(How to complete this task): Repeat the entries that follow verbatim, without any of their pictures.

== Segment start ==

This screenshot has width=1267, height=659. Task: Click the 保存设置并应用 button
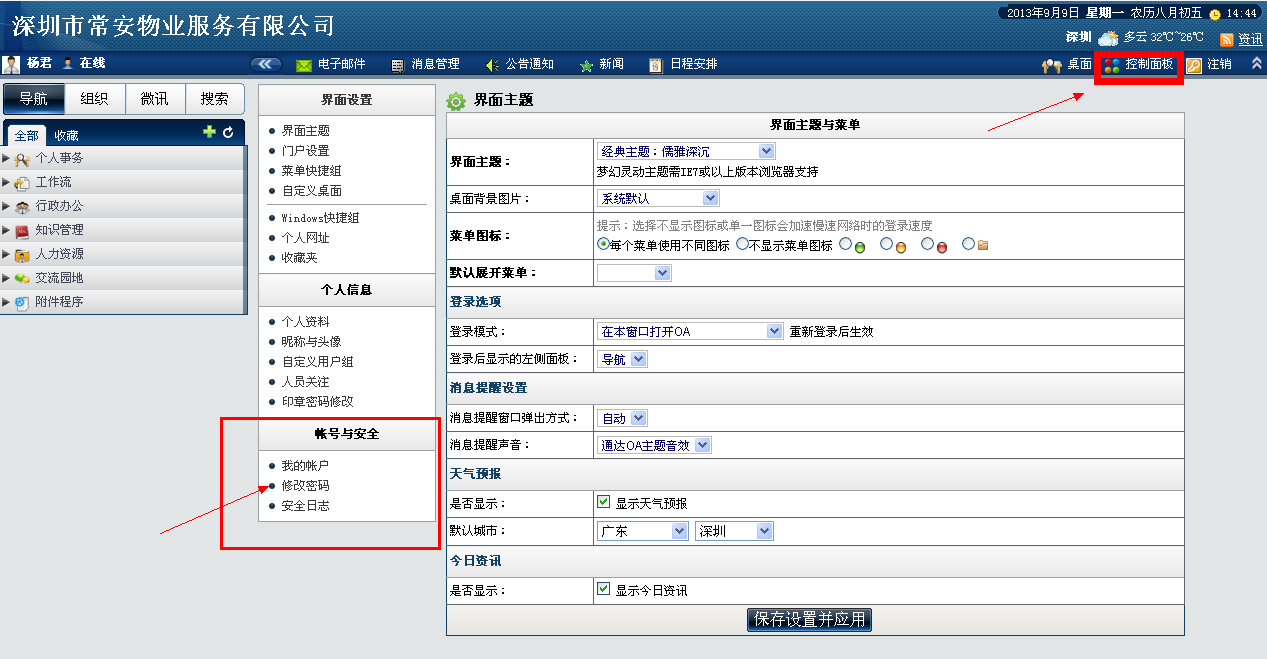click(x=809, y=619)
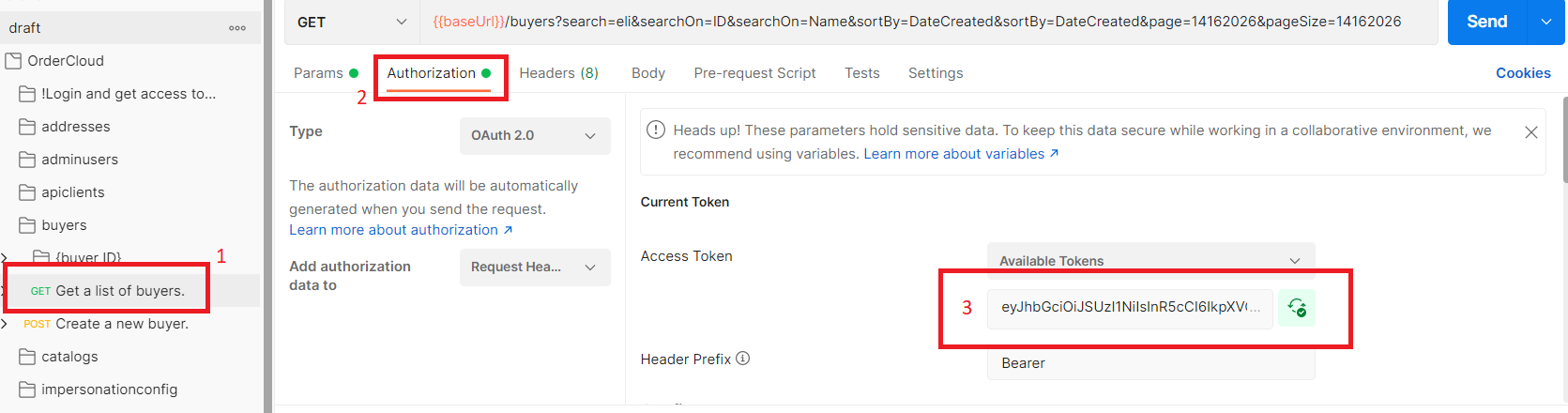Open the addresses folder
Viewport: 1568px width, 413px height.
tap(75, 127)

== Segment end ==

(Reply):
This screenshot has width=1267, height=659. Task: Click the 保存设置并应用 button
click(x=809, y=619)
Open the addresses folder
Viewport: 1568px width, 413px height.
tap(75, 127)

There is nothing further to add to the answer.